- [GIVEN INSTRUCTION]
Rewrite the listing from its first line through the line that contains "coord(1365,404)", replacing "GUI agent" with "computer-use agent" and leaving everything else unchanged.

- [DATASET]
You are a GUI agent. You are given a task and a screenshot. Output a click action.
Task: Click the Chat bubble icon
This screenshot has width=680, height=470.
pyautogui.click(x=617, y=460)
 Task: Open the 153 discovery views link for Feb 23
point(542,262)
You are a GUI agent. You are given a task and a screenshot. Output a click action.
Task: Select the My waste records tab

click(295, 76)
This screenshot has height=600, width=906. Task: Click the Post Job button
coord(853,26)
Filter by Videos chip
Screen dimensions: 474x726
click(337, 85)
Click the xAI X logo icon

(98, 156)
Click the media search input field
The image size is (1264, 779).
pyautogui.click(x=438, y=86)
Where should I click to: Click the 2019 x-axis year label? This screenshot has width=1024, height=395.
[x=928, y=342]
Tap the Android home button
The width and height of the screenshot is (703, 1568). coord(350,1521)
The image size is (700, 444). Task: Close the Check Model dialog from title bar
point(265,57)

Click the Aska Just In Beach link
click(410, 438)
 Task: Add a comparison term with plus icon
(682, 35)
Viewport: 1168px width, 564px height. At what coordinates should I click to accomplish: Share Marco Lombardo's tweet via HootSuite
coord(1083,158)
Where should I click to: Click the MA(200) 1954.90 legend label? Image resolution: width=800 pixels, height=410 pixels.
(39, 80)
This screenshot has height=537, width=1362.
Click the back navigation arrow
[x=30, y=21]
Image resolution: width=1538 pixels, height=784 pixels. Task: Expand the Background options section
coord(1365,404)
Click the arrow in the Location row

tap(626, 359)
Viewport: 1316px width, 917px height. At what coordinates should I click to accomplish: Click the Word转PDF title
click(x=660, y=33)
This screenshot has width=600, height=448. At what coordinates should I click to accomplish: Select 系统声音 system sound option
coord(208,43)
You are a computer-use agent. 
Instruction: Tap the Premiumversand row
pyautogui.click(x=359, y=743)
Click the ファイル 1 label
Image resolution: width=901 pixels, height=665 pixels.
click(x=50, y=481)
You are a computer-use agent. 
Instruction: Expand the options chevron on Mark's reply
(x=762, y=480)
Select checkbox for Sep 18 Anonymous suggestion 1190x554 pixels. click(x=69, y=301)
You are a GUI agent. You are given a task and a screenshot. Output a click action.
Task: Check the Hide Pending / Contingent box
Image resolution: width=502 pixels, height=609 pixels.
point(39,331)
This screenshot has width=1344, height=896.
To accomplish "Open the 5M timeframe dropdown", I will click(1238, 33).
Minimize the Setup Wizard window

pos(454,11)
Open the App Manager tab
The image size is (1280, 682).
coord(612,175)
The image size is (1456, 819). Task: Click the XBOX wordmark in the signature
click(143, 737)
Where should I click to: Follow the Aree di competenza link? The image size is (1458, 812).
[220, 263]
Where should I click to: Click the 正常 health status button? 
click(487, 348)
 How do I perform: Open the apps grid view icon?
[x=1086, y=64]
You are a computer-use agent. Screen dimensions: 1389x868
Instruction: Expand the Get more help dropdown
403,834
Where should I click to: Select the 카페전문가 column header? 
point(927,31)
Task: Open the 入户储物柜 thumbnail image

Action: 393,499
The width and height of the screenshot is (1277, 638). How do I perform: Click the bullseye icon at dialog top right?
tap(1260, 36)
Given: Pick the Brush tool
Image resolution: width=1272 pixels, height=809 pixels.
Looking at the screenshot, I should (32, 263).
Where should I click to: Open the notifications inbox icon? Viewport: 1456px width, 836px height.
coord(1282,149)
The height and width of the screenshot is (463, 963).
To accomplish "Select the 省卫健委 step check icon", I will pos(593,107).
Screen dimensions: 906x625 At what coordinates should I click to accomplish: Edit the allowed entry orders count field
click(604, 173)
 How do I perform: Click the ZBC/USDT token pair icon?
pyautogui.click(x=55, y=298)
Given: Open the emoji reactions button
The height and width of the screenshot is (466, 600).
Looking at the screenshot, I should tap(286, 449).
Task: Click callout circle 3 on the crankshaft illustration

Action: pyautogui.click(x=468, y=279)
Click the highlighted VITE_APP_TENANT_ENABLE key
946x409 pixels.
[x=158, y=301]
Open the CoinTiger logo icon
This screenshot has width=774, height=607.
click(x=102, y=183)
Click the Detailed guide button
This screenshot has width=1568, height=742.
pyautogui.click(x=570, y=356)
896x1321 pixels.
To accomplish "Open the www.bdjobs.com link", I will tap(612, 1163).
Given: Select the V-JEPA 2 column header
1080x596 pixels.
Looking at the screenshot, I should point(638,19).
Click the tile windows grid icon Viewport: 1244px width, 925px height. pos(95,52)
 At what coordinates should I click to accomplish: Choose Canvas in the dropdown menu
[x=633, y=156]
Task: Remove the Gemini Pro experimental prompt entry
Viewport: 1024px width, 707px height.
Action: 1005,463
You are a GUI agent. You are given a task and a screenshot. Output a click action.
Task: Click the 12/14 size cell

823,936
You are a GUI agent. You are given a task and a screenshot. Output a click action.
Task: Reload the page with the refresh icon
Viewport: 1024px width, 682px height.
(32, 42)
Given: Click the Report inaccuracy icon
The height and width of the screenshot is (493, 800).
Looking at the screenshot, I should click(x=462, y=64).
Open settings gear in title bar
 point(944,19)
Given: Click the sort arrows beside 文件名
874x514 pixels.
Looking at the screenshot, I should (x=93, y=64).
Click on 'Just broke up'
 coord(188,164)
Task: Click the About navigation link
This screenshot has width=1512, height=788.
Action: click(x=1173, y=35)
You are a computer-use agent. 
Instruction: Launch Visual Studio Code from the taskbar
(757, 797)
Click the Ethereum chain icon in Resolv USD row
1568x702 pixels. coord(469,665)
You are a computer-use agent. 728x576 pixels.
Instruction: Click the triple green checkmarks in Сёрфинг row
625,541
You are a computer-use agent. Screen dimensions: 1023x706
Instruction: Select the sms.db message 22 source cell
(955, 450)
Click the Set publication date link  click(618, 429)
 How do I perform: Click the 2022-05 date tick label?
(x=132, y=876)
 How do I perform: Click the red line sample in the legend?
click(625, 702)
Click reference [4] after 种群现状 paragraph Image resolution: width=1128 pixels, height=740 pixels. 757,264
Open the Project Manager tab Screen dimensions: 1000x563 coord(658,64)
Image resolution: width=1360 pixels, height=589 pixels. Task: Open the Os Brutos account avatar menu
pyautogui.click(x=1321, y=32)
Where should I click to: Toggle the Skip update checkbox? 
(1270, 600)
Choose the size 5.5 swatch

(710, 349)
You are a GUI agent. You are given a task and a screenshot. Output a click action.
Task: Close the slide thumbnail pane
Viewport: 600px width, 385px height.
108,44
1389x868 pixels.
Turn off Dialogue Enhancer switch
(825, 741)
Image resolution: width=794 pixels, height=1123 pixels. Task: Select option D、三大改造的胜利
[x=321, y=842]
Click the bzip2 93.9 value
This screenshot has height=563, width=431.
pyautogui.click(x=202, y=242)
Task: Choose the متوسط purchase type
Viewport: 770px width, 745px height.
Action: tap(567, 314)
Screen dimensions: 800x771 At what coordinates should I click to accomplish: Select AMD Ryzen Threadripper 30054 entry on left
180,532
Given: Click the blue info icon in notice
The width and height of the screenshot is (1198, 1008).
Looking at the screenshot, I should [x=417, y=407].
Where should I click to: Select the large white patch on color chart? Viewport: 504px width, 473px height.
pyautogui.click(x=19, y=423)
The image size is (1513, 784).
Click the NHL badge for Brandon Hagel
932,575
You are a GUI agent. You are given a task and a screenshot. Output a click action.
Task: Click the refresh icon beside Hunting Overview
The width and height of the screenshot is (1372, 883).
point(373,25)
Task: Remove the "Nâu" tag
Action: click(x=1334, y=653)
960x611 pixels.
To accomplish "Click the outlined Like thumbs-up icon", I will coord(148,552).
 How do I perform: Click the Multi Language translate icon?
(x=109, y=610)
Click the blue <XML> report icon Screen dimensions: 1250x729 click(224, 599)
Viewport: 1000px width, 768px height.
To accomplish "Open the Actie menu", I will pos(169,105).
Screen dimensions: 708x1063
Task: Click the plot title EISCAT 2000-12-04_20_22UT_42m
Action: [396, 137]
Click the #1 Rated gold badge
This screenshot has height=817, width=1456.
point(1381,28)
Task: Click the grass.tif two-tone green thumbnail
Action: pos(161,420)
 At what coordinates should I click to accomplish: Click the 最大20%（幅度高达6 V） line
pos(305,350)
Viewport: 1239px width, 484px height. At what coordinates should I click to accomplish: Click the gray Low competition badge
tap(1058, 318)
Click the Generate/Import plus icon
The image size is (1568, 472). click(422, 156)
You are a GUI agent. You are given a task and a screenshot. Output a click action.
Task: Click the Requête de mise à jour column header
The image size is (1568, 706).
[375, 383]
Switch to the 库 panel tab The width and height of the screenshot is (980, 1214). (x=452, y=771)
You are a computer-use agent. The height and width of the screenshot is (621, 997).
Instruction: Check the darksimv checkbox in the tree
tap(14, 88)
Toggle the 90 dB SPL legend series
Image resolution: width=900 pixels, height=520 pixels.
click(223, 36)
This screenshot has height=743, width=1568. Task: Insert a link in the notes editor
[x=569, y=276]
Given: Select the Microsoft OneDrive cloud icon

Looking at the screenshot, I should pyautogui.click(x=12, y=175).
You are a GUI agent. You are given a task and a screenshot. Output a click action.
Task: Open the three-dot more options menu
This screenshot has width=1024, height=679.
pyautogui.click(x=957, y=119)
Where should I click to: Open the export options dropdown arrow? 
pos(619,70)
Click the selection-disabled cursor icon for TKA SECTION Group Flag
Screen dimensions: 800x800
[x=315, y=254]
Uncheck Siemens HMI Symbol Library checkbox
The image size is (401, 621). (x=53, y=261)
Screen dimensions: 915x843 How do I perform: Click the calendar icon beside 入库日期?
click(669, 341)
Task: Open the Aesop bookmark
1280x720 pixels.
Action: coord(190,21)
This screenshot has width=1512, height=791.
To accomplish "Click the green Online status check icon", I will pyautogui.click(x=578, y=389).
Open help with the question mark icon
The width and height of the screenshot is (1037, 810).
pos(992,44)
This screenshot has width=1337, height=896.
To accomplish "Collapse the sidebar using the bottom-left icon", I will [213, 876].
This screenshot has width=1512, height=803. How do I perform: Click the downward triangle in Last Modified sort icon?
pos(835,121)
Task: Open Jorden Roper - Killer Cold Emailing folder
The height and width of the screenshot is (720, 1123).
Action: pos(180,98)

- [EXERCISE SOLUTION]
You are a computer-use agent. You are given a task and a screenshot. Output a click action.
Task: Click the Chat bubble icon
This screenshot has width=680, height=470.
pyautogui.click(x=617, y=460)
 Task: Open the 153 discovery views link for Feb 23
point(542,262)
You are a computer-use agent. You are given a task and a screenshot. Output a click action.
Task: Select the My waste records tab

click(295, 76)
This screenshot has height=600, width=906. Task: Click the Post Job button
coord(853,26)
Filter by Videos chip
Screen dimensions: 474x726
click(337, 85)
Click the xAI X logo icon

(98, 156)
Click the media search input field
The image size is (1264, 779).
pyautogui.click(x=438, y=86)
Where should I click to: Click the 2019 x-axis year label? This screenshot has width=1024, height=395.
[x=928, y=342]
Tap the Android home button
The width and height of the screenshot is (703, 1568). coord(350,1521)
The image size is (700, 444). Task: Close the Check Model dialog from title bar
point(265,57)

Click the Aska Just In Beach link
click(410, 438)
 Task: Add a comparison term with plus icon
(682, 35)
Viewport: 1168px width, 564px height. At what coordinates should I click to accomplish: Share Marco Lombardo's tweet via HootSuite
coord(1083,158)
Where should I click to: Click the MA(200) 1954.90 legend label? Image resolution: width=800 pixels, height=410 pixels.
(39, 80)
This screenshot has height=537, width=1362.
Click the back navigation arrow
[x=30, y=21]
Image resolution: width=1538 pixels, height=784 pixels. Task: Expand the Background options section
coord(1365,404)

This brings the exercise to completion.